* _Exercise prompt_:
Please copy the article on diagnosing before you prescribe from "Average sales people" up to and including "other opportunities too.", substituting "premature pitch syndrome" for "premature presentation syndrome".

--- Text Enclosed Below ---

Success is habitual, so Diagnose before you Prescribe

As I work with groups of clients across the globe, I am often asked “what’s the one thing that we can do that will really differentiate us from the competition?

This is a tough question, particularly in industries like Management Consulting or Global Services where all the major competitors seem to have similar offerings, their websites look similar, their people dress the same, talk the same… and even say similar things. A big part of the answer lies in the habit: Seek first to understand, then seek to be understood.

I often refer to this as ‘diagnose before you prescribe’. Imagine going to your doctor and he or she paid scant attention to your symptoms, didn’t take time to understand what was wrong… and simply wrote a prescription for an antibiotic. How would you feel? NOT GREAT!

In sales, the most important word to know in mastering this habit is LISTEN and the second two are GET CURIOUS. Listen to the customer or client – but not with the intent to reply, to convince, or to manipulate. Listen simply to understand, to see how the customer or client sees things, and then to get curious about what is challenging them.

If the common sales paradigm is “I need to ensure that customers understand our product, service or point of view.” the highly effective paradigm is “I have more influence when I listen first.

The skill to develop here is empathy and you need to display a high level of Emotional Intelligence (EQ) when probing and asking detailed questions to understand the issues the client is facing. Top sales performers excel at this and the result is that they delay making presentations or proposals until they really understand the client needs, context, constraints and buying motives.

Average sales people just can’t seem to avoid ‘premature presentation syndrome’. They present far too early, far too quickly, and typically the content of their pitch is very ‘thin’ on understanding, too ‘thick’ on assumptions and misses the mark, often completely missing other opportunities too.

The real differentiation in competitive markets is often the way that a sales person displays patience and conducts a full diagnosis of the problems to be solved or the results to be achieved, BEFORE jumping to a pre-ordained ‘solution in mind’.

--- End of Enclosed Text ---
--- Data provided Enclosed Below ---

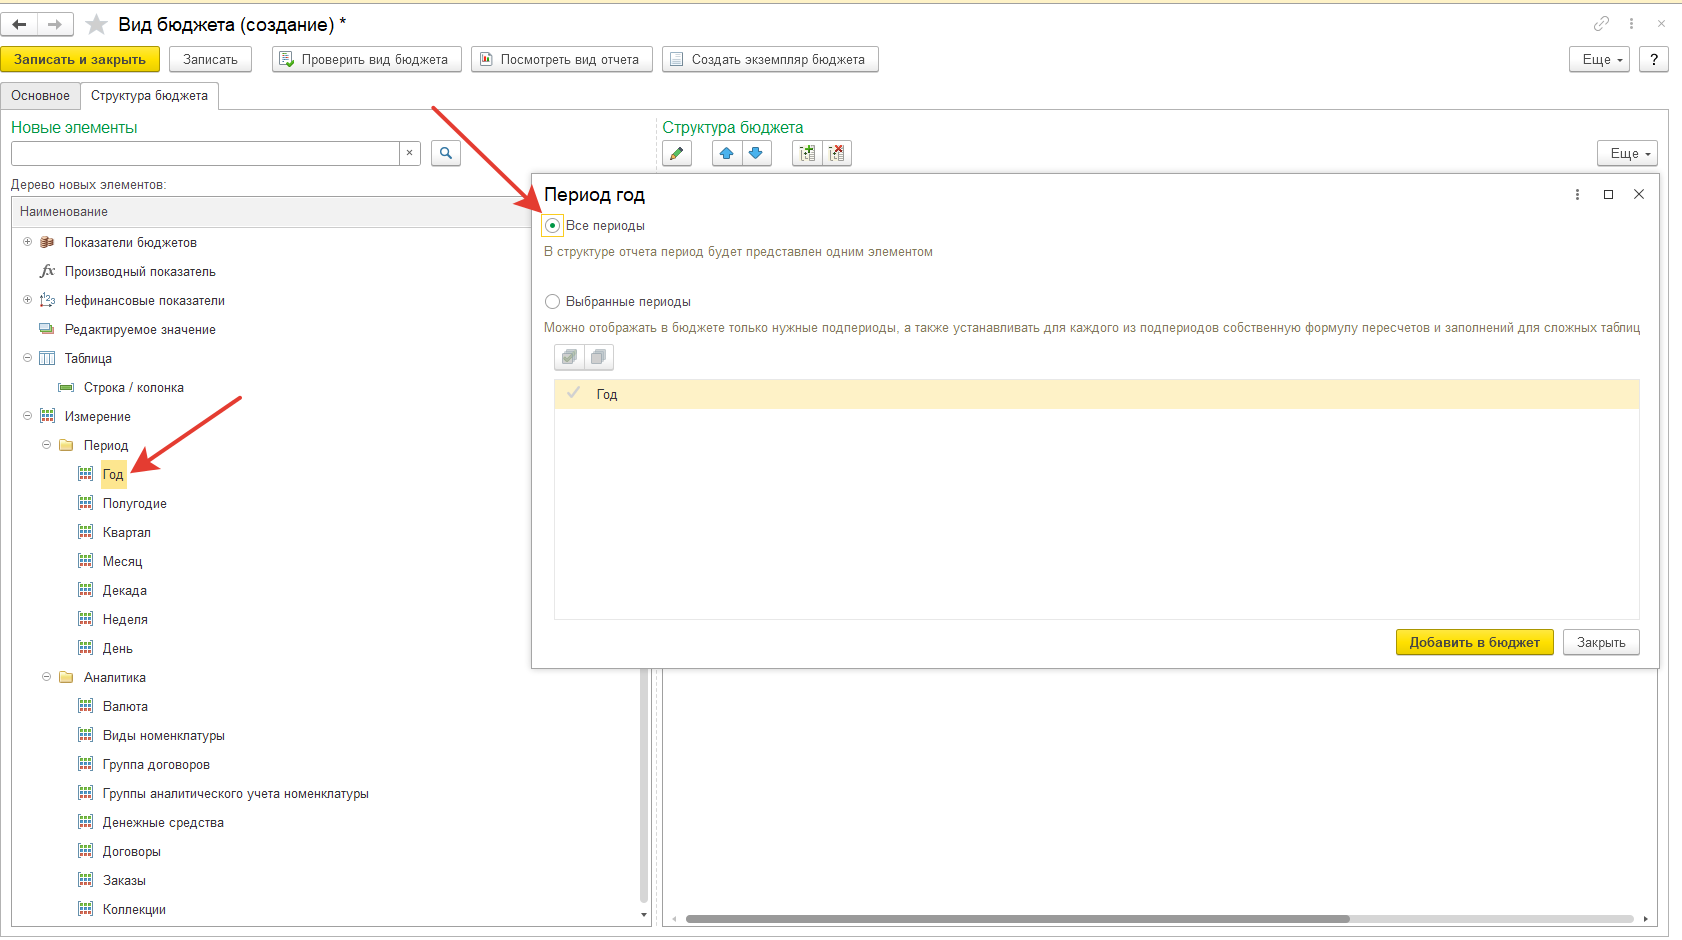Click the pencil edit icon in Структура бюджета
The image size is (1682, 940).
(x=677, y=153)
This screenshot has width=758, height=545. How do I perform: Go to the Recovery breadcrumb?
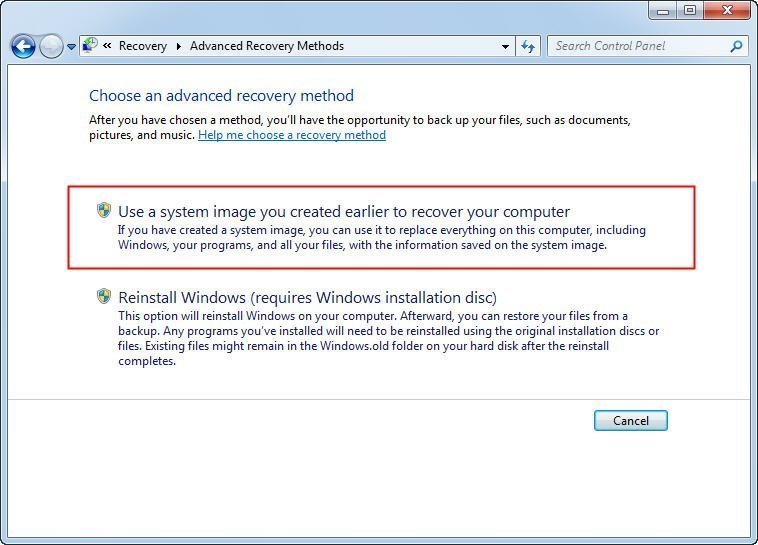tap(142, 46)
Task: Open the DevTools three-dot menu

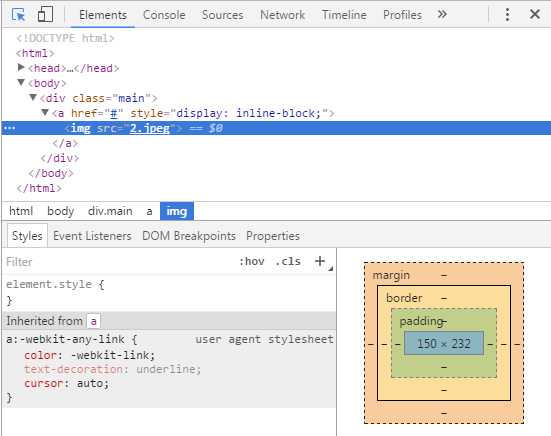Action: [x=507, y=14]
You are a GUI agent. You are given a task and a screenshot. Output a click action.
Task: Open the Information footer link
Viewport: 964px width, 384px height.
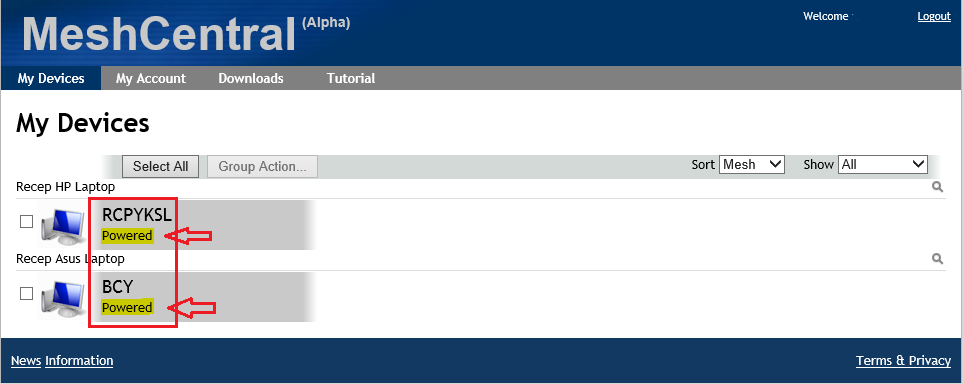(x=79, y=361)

--- End of Enclosed Data provided ---

* _Exercise answer_:
Average sales people just can’t seem to avoid ‘premature pitch syndrome’. They present far too early, far too quickly, and typically the content of their pitch is very ‘thin’ on understanding, too ‘thick’ on assumptions and misses the mark, often completely missing other opportunities too.